● 本文抜粋:

学びの過程で「問い」が担う役割は極めて大きいものです。「思考」は問いに触れて初めて発動するものであり、適切な問いが設定されないところでは、思考力を鍛えることも評価することもできません。
深い(=思考を十分に掘り下げた)学びの実現にも、問いを重ねることが不可欠。「学びの深さ」はどれだけ問いを重ねたかで決まります。
また、単元の導入からまとめ(次に向けた新たな起点)に至るフェイズのすべてで、問いはそれぞれに大きな(中核的な)役割を担います。
先ず、問いに触発されて不明の所在に気づかないことには、それを解消しようとの欲求も生まれず、学ぶことへの自分の理由も生まれません。
所在に気づいた不明を解消し、疑問を明らかにしようと、方々のソースに当たり、必要な情報を集めて知に編もうとする努力(インテイク)の中で、学習方策の獲得などが進み、学習者としての自立が図られます。
学び終えた段階でも、問いに立ち返って答えを作り上げ、それを評価/採点する中で、学びの進捗と課題を捉えることができます。前者は学びの意欲を高め、後者は学習の改善に繋がっていきます。問い(課題)は的確な振り返りや評価のための観察を行う上でも欠かせないものです。
学びの場での「問いの活かし方」について、当ブログでも様々な視点で記事を起こしてきました。ここでまとめて整理してみたいと思います。
❏ 学びの起点~問い掛けて不明の所在に気づかせる
学びの起点を作るのにも、「問い」は重要な役割を担います。導入フェイズの目的の第一は、「学習を通して到達すべき状態」を正しく認識させ、その実現に向けた欲求(自分の理由)を刺激することです。

● 短い課題 1: 上の本文のうち、「所在に気づいた不明を解消し、」から「の理由)を刺激することです。」までを、両端の語句も含めて一字一句違えずに書き写してください。

● データ抜粋:
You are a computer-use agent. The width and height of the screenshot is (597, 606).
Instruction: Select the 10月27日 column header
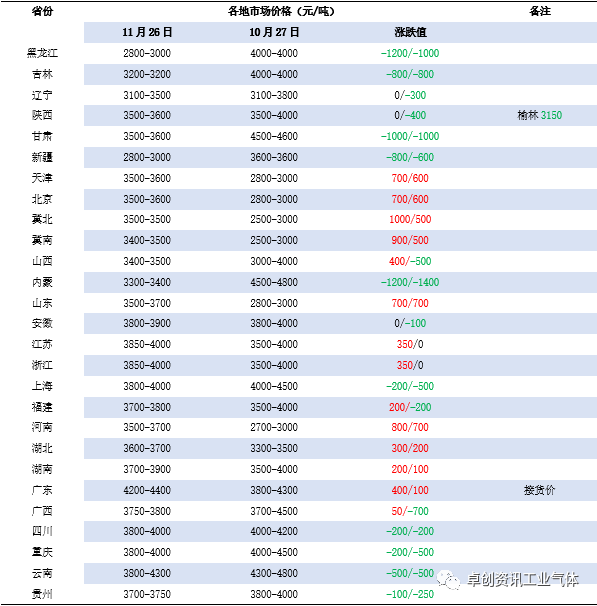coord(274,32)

--

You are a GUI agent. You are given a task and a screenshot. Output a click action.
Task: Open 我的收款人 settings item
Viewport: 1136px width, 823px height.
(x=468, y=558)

...

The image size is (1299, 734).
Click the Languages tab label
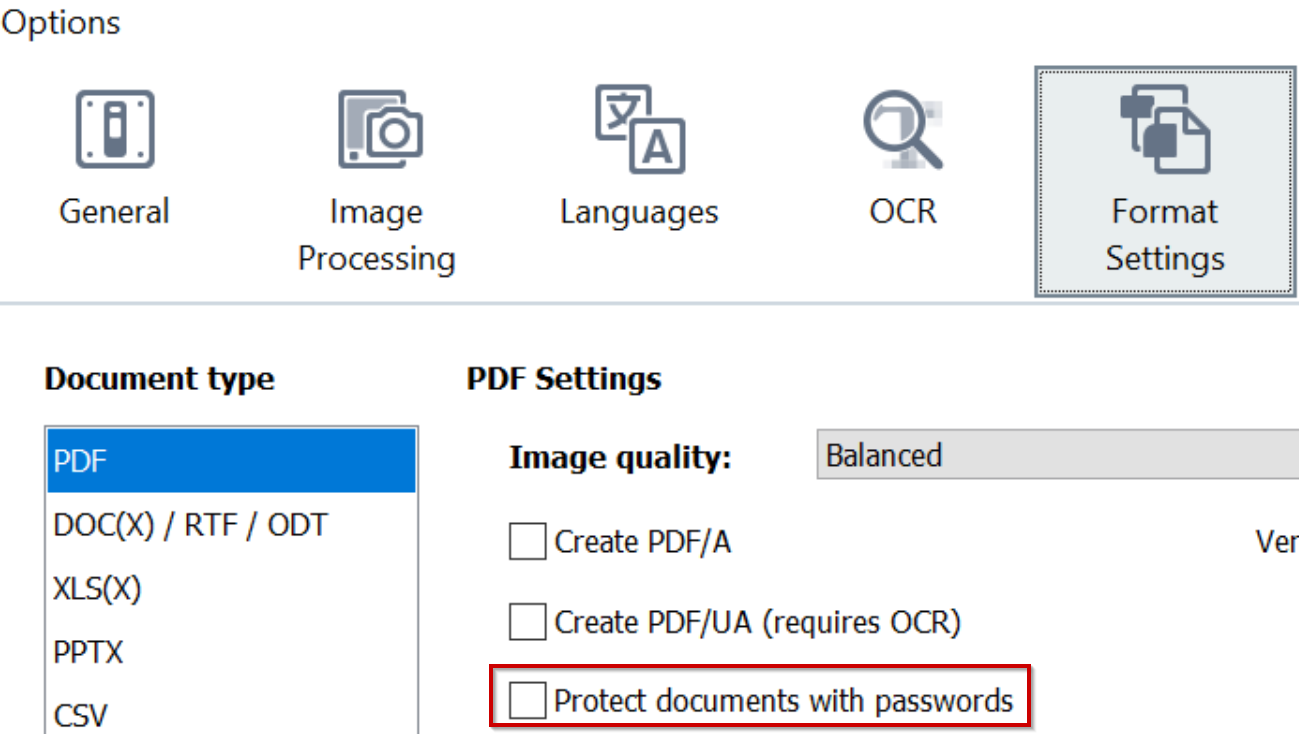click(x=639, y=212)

● 短い課題 2: レコードのうち、「The image size is (1299, 734).」を含む行から「click(x=639, y=212)」を含む行までを、両端の行も含めて番号付きリストに変換してください。空行と画像は入れないでください。

● 正しい解答 1:
所在に気づいた不明を解消し、疑問を明らかにしようと、方々のソースに当たり、必要な情報を集めて知に編もうとする努力(インテイク)の中で、学習方策の獲得などが進み、学習者としての自立が図られます。
学び終えた段階でも、問いに立ち返って答えを作り上げ、それを評価/採点する中で、学びの進捗と課題を捉えることができます。前者は学びの意欲を高め、後者は学習の改善に繋がっていきます。問い(課題)は的確な振り返りや評価のための観察を行う上でも欠かせないものです。
学びの場での「問いの活かし方」について、当ブログでも様々な視点で記事を起こしてきました。ここでまとめて整理してみたいと思います。
❏ 学びの起点~問い掛けて不明の所在に気づかせる
学びの起点を作るのにも、「問い」は重要な役割を担います。導入フェイズの目的の第一は、「学習を通して到達すべき状態」を正しく認識させ、その実現に向けた欲求(自分の理由)を刺激することです。

● 正しい解答 2:
1. The image size is (1299, 734).
2. Click the Languages tab label
3. click(x=639, y=212)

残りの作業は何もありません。